Could you give us a little more detailed description of something you said or did with a provider (or really anyone for that matter) that made you feel this way or manifest this anxiety or bad feelings you are experiencing?

someotherone4368 reads

Try writing a script for your voicemail messages. Practice it, edit it, read it if you have to over the phone.

Keep it simple and businesslike. You just want to make arrangements for her time.

...by taking these ladies down off of the pedestal that you have put them on. Yes, they deserve your respect but so does every woman and every living thing for that matter.  Don't blind yourself to the realities of what you are doing-paying for sex-by romanticizing the event and the women who are involved in it.

There is an awful lot of vagueness in your post that I frankly don't have the patience to try and sort out but one thing I will comment on is your reluctance to leave a message.  Most providers never answer their phone.  They EXPECT you to leave a message. It is actually the beginning of the screening process for many of them.

There is absolutely nothing wrong with being a sensitive and caring human being.  It will serve you well in life and in the hobby but you have to come to grips with the reality here.  What you are engaging in when you see an escort is as much business as it is pleasure depending on which side of the envelope you are on.  

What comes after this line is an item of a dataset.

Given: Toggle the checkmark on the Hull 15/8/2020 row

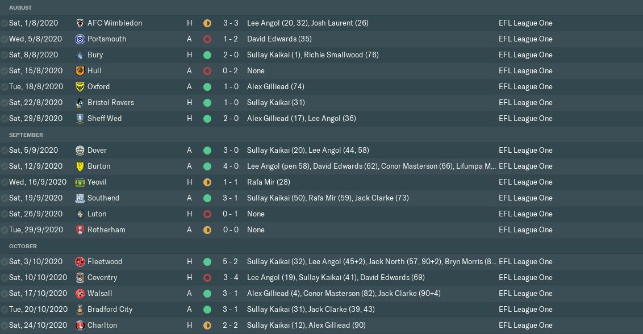Looking at the screenshot, I should coord(5,71).
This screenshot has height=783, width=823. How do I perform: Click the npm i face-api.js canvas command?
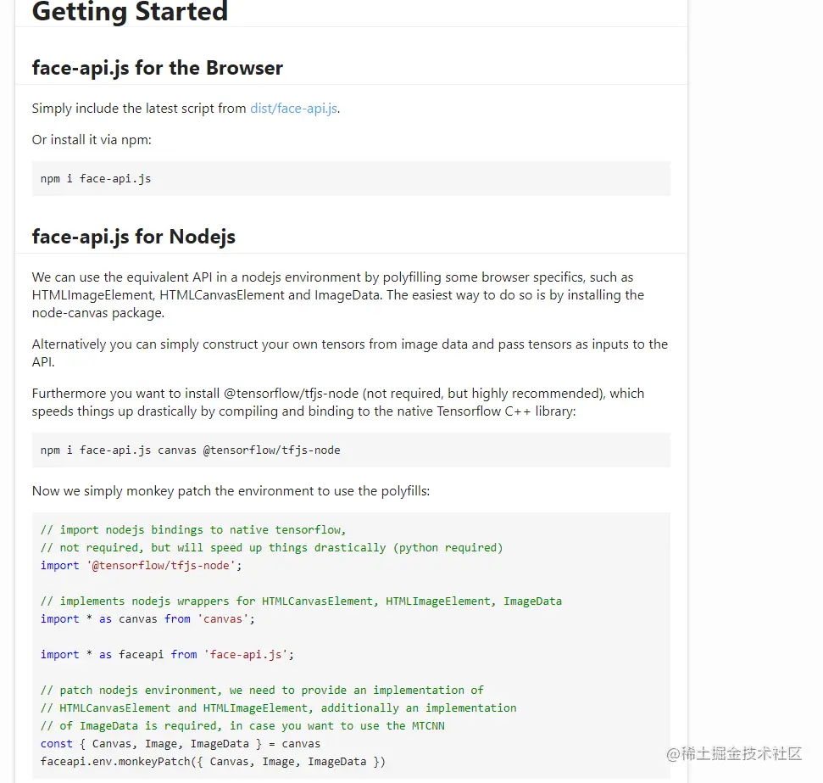(190, 450)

Some of my best friends have turned out to be women I met by hiring them for sex. There are some truly great women involved in escorting to be sure but you can never lose sight of why they do what they do.

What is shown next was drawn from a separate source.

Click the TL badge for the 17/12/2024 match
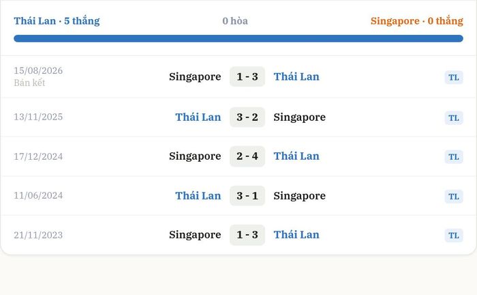Screen dimensions: 477x295 (454, 157)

If you have problems leaving a message, use email. Many ladies actually prefer email. I know it's not personal, but I use both email and the phone,for initial contacts. Both work fine for me. Good luck

there are several points in your post that resonate really stongly with my situation.

if you look at the Myers-Briggs personality types i wonder if you're not an INFP? i am. being sensitive and needing to heal situations are typical INFP traits.

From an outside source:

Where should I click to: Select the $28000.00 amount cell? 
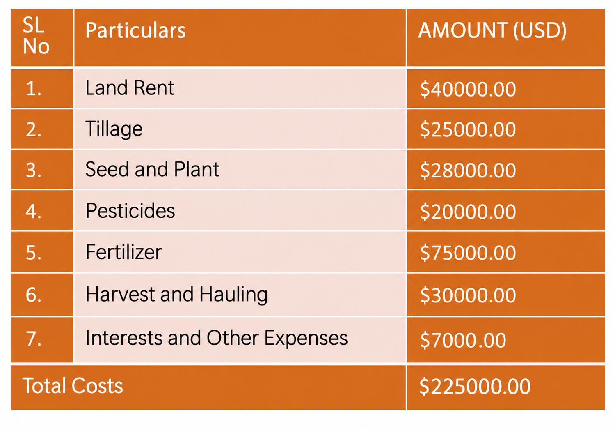click(506, 170)
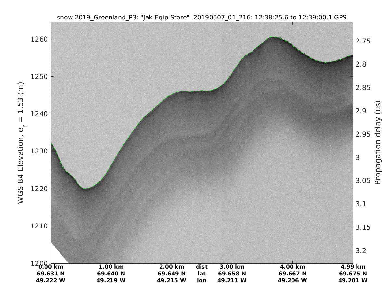This screenshot has height=292, width=390.
Task: Select the '3.00 km' distance label
Action: pyautogui.click(x=232, y=267)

i've written only 11 reviews but seen 12 additional ladies who were willing to provide companionship but i just became impossibly shy and withdrawn. the reviews would have been too boring to bother writing.

if something goes wrong, whether it is my fault or not i try to fix it. my need to make a situation better, heal a situation if you will is something i need to watch. it can be mistaken for something else and look "creepy". it needs to be managed and controlled. i constantly need to reassure folks that my desire to please _all_ concerned and fix problems is not intrusive nor is it submissive.

INFPs just being themselves can get mistaken for a puppy, a doormat or a stalker. we are none of the above but we need to know how we can be misunderstood and manage misperceptions proactively.

voice mail is problematic. i can leave one. if i don't get a response back in a reasonable time i find it very difficult to leave a second voice mail. that has been misinterpreted by repeat friends as my being angry or demanding when it is actually a desire to be less intrusive: why clutter the inbox with another voice mail?

LG's points about these issues being difficult to deal with in a competitive society are spot on. i've gradually adapted. i can pull off enough assertiveness to defend turf but it is somewhat unnatural theater. my heart is certainly not in it, i do it because it seems necessary to protect myself and my interests.

in Asia where social harmony is more important, the prime management skill is to be sensitive to the inputs of others and find a way to harmonize conflicts. an INFP with some social assurance would be prime CEO material in Japan but not here.

here you need to find a way to make the INFP strengths work for you. find roles where cooperativeness is a competitive advantage. it is difficult but not impossible. a therapist can help. so can learning on your own.